Interesting Data. Which is going up faster: the cost of a student-year of public education, or the price of a barrel of oil?

The Trivialization of Science Teaching. Some dismal news from the UK.

“Smart” vs “Hard-Working.” It makes a difference whether you praise students for their smarts or for their work ethic.

Management, Leadership, and Business

Two Schools Systems–and Two Foundries. Schools and foundries are very different sorts of places, but there are some common threads in the factors leading to excellence or mediocrity.

Leadership Vignette. You don’t necessarily have to be a manager in order to act like a leader.

An Interesting Test. A rather simplistic test suggests some interesting points about human nature and motivation.

Interesting Data. A study of the relationship between customer satisfaction and stock prices.

Cause & Effect. A cautionary tale about applying the mantra “ask why five times.”

Management Advice from 1797. Some acute thinking from a Spanish naval administrator.

Markets and International Trade

Credit Warning. A Financial Times writer warned of risks in the credit markets, as indicated by the low spread between Treasury rates and corporate bond rates.

Interesting Data. The S&P 500 since 1999, denominated in various commodities.

Trends in Global Manufacturing. A study shows that the US may lose its role as the world’s top manufacturer by 2020. Which will be a surprise to those who believe we have already lost it.

One per Second. A look at Chinese manufacturing and exports; see also these thoughts on international trade and the decline of world poverty.

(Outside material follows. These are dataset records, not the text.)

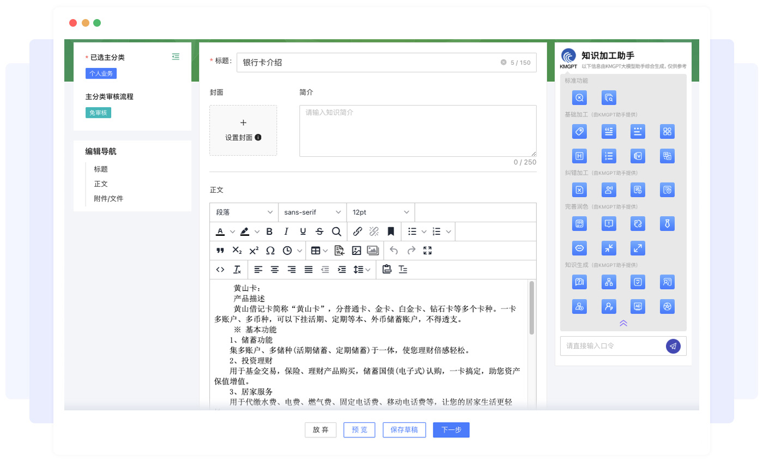Enter fullscreen editing mode
The height and width of the screenshot is (463, 763).
427,251
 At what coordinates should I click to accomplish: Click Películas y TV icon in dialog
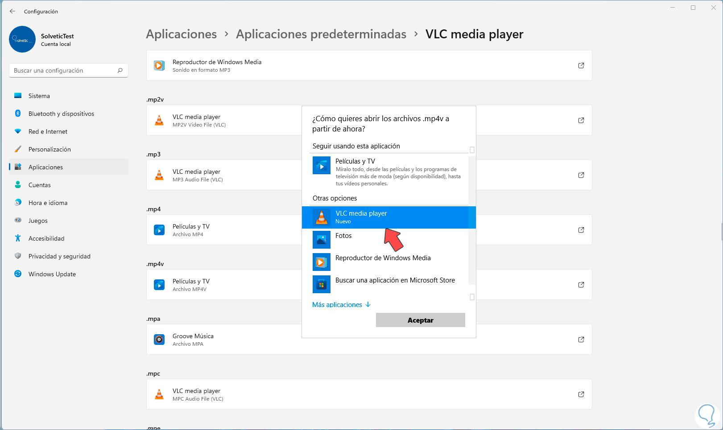(321, 166)
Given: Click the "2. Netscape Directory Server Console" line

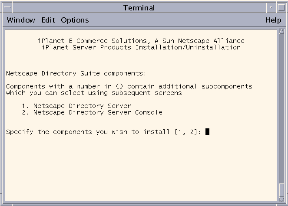Looking at the screenshot, I should tap(92, 112).
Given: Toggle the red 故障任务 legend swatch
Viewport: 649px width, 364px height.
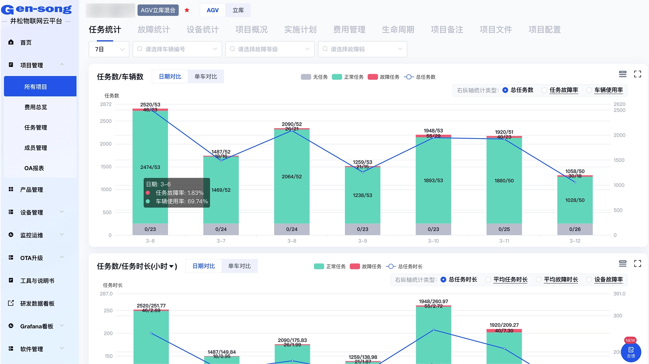Looking at the screenshot, I should [x=373, y=77].
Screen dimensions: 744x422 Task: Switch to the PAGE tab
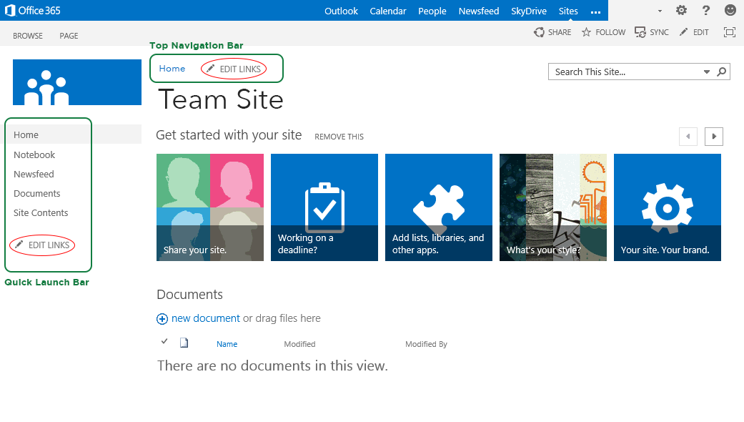coord(69,35)
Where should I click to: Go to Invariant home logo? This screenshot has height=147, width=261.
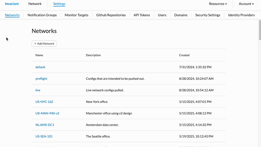click(12, 4)
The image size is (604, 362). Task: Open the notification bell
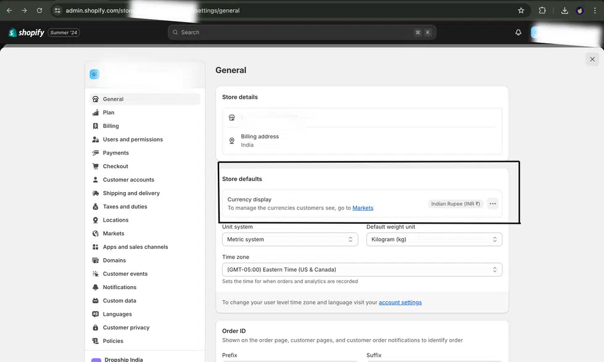tap(518, 32)
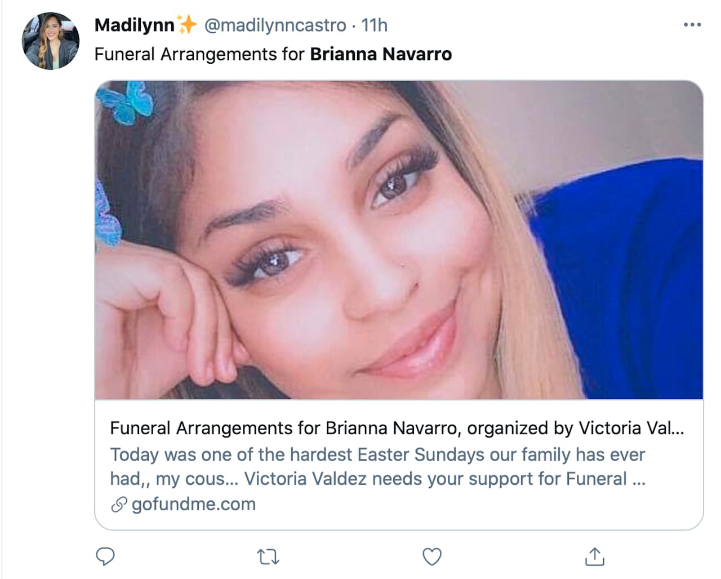Open the GoFundMe card preview photo
Viewport: 721px width, 579px height.
(399, 240)
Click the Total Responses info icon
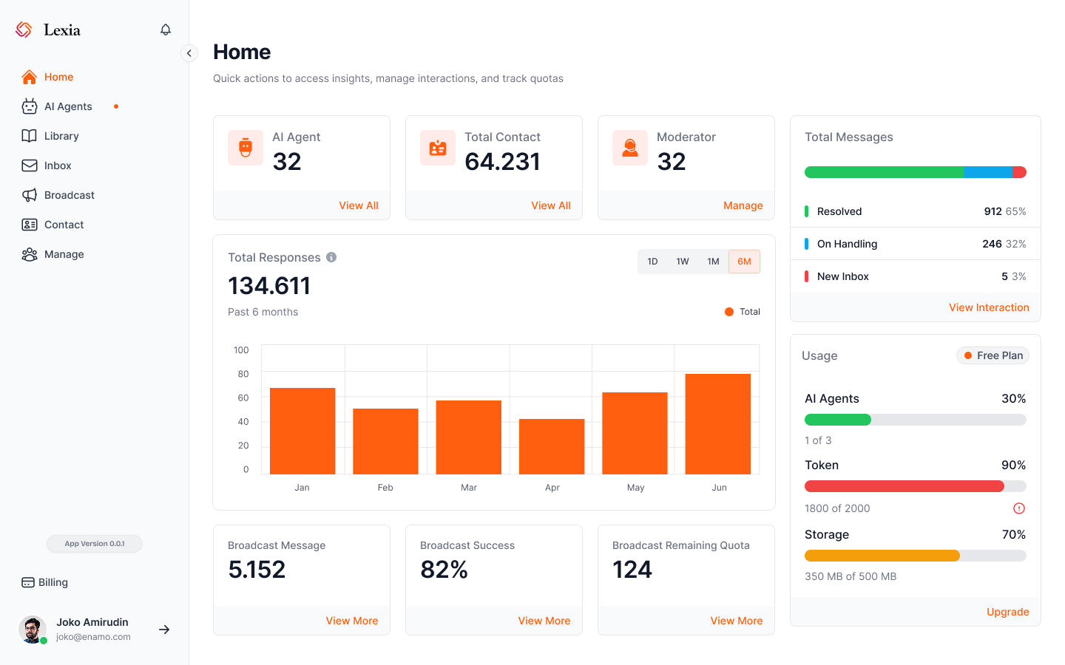 coord(331,257)
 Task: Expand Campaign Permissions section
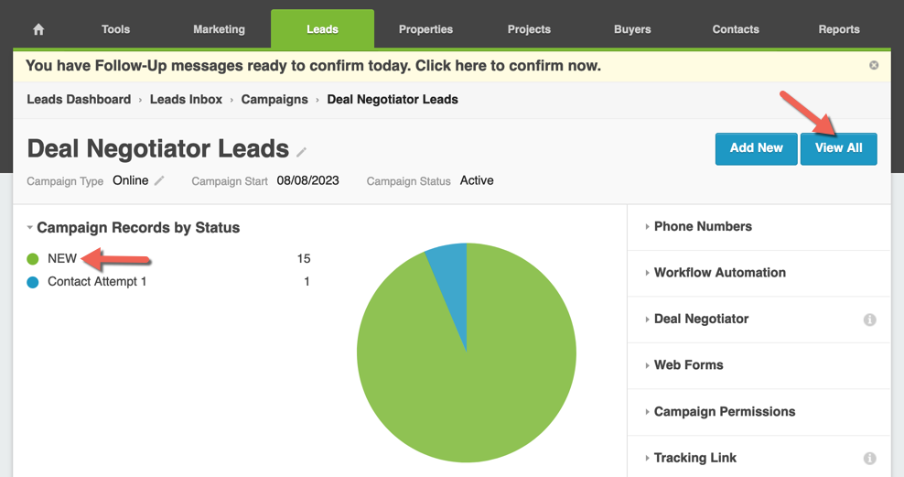coord(724,412)
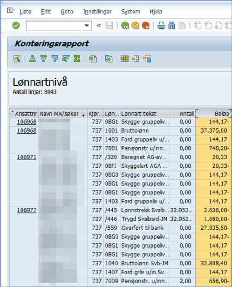232x287 pixels.
Task: Open the Change layout grid icon
Action: click(124, 59)
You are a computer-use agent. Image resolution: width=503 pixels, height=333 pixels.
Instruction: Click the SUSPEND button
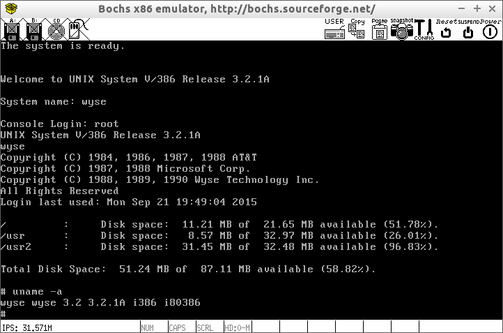(x=469, y=29)
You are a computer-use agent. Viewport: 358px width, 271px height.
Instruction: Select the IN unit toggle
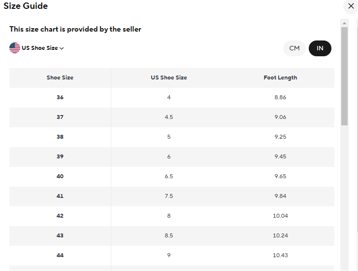(320, 48)
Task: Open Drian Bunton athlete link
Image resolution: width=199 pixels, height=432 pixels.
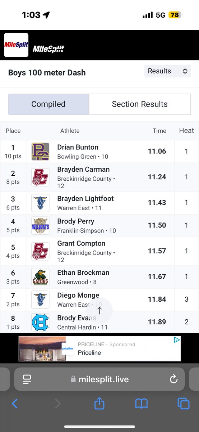Action: (78, 147)
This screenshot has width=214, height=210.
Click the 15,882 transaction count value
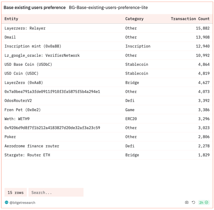(x=202, y=28)
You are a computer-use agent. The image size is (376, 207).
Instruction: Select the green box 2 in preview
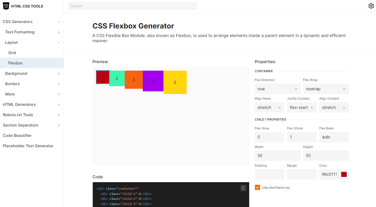click(117, 78)
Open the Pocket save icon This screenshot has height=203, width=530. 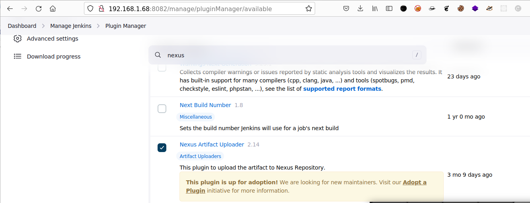[x=346, y=8]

Interest Rates and Equity Returns. Fund manager John Hussman doesn’t think much of the so-called “Fed model” for stock-market valuation: Wall Street is presently managing trillions of dollars of other people’s money on the basis of a single toy model, originally discovered in a packet at the bottom of a Cracker Jack box.

Sovereign Wealth. Foreign governments are starting to invest considerable sums of money in corporate securities in other countries.

I’ll post the other categories sometime in the next few days.

4 thoughts on “Selected 2007 Posts”

  1. Re: “Readin’, Writin’, and the Business Shtick” – I wonder how many of the poor writing samples came from kids who either went straight from undergrad to business school, or only had a few years in the workforce? The worst performers in my MBA class were those kids. I don’t think MBA programs should admit kids under 26.

  2. Anon..I certainly agree that it makes sense for MBA programs to require some actual work experience. But as far as the specific issue of writing skills goes, I’m not sure it would do much good. If a person hasn’t learned effective writing by the time he gets his undergraduate degree, the odds are high that he never will.

  3. Anon was me. MBA schools require recommendations, and at least at the good progframs, poor communicators tend not to get good recommendations, so the work world winnows out some of the dross at the better institutions. I assumed that this quote was taken from someone looking at the top tier schools, because complaining about poor quality at some of the lower tier programs is an exercise in futility.

    I agree about the undergrad part. Especially for Engineers and Scientists, where one and only one comp class is the norm. But also the departments of English Lit are not staffed with Ginnys anymore. The politicized grad students who teach Freshman Comp ignore the mechanics and shove ideology down the throats of students. I’d go even further and say that if students can’t write well by 11th or 12th grade, they are unlikely to ever acquire the skill.